Pumpkin Bread

By: Ashley Dew

Autumn (or Herbst as they say it over here in Germany) has always been my favorite season. From cozy sweaters to pumpkin carving to mulled wine, it is a true festival for my senses.  This year I started a new tradition of baking pumpkin bread on Halloween morning!  

While indulging in the seasonal delicacies is something of a tradition as the weather grows cooler, it is still important to me to keep health in mind.

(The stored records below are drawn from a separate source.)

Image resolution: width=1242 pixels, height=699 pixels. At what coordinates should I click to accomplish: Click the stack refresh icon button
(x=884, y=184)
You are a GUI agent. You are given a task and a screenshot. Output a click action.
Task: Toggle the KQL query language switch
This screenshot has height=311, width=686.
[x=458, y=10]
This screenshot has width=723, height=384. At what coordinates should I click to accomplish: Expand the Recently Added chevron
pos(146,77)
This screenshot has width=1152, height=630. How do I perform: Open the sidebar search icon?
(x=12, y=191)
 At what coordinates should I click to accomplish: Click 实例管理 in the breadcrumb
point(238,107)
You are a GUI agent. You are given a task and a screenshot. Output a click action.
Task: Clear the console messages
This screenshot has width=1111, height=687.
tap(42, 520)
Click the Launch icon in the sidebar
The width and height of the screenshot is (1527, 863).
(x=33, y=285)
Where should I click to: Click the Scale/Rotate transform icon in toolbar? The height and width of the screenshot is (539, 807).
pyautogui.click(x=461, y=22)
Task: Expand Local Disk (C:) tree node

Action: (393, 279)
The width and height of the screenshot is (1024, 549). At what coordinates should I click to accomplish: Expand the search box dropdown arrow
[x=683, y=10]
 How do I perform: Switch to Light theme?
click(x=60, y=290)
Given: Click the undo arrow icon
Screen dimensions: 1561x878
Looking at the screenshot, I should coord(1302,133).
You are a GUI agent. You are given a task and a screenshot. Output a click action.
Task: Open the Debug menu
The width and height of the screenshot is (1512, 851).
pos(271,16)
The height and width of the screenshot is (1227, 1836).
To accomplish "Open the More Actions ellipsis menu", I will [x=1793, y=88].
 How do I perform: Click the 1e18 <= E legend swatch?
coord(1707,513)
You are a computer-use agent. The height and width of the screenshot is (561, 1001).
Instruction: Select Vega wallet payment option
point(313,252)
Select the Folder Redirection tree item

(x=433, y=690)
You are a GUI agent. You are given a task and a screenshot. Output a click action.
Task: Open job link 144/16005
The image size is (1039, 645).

That is why I’ve crafted up this delicious pumpkin bread that suits a variety of dietary lifestyles (paleo, gluten-free, grain-free) so that everyone can still indulge.

Using a base of alternative flours, this tasty pumpkin bread is flavored with a blend of real pumpkin, classic fall spices, including cinnamon, ginger,  and nutmeg and is sweetened with maple syrup.  Mmmmmm….

Servings

8

Ready In:

45 mins

Calories:

369

Good For:

Autumn

Ingredients

  • 1/2 cup of ghee
  • 1 cup pumpkin puree (canned or a baked fresh pumpkin)
  • 1/2 cup of maple syrup or raw honey
  • 2 large eggs
  • 1/4 cup unsweetened almond or coconut  milk
  • 1 tsp vanilla extract
  • 1.5 cups cassava flour 

  • 2 cups tigernut flour

  • 3/4 tsp baking soda

  • 1/2 tsp baking powder

  • 1/2 tsp sea salt 

  • 2 tsps pumpkin pie spices
  • ground cinnamon

Nutrition Facts

 Pumpkin contains a powerhouse of  vitamins and minerals such as, vitamins A, C, E, iron, copper and manganese.  Besides being packed with vitamins and minerals, it low in calories, as it is 94% water.  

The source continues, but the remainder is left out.